Using our technology to analyze CTCs as the analyte allows

  • to characterize the cancer in great detail (e.g., available drug targets, available mutation/resistances etc.)
  • to monitor the therapy closely (advantage of Liquid Biopsy) but also in great detail in order to intervene and help to adapt the personalized therapy
  • (theoretically) to detect cancer ealier (e.g., pancreatic cancer) but this has to be proven.

Business

Who are our customers?

Our customers are cancer clinics and cancer research centers as well as pharamceutical companies.

What are our first products?

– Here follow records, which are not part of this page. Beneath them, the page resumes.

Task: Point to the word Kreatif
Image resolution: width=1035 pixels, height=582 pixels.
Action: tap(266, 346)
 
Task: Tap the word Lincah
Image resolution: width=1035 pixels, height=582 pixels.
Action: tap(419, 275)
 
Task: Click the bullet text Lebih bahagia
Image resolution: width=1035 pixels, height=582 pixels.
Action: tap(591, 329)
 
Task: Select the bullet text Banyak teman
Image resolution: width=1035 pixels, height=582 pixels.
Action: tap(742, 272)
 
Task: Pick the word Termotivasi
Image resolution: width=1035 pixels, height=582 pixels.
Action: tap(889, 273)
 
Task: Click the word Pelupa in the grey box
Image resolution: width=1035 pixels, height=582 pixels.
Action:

And for which application?

Our first products will be

  • CTC detection kit, breast cancer (for the stratification of patients with metastatic breast cancer and their therapy monitoring)
  • CTC detection kit, colorectal carcinome (CRC) (for the stratification of patients with metastatic CRC and their therapy monitoring)

Each of those products can detect cancer-specific drug targets and the mutations responsible for resistances.

What is our path to market?

We focus on the following criteria:

  • Each cancer-specific product will be first introduced into the clinical RUO market. Then clinical studies will be performed to qualify for the IVD market
  • We will start with the introduction of CTC products for breast and colorectal cancer in 2027
  • The first products will be introduced into a limited market

Who will pay for the test?

  • For RUO products: split between health insurances and patients
  • For IVD products: Health insurances after approval

How often is the test used per patient?

For stratification usually only once. For therapy monitoring/MRD detection: At least 2 times, we recomment 3 times – in the end, this is the oncologist’s decision.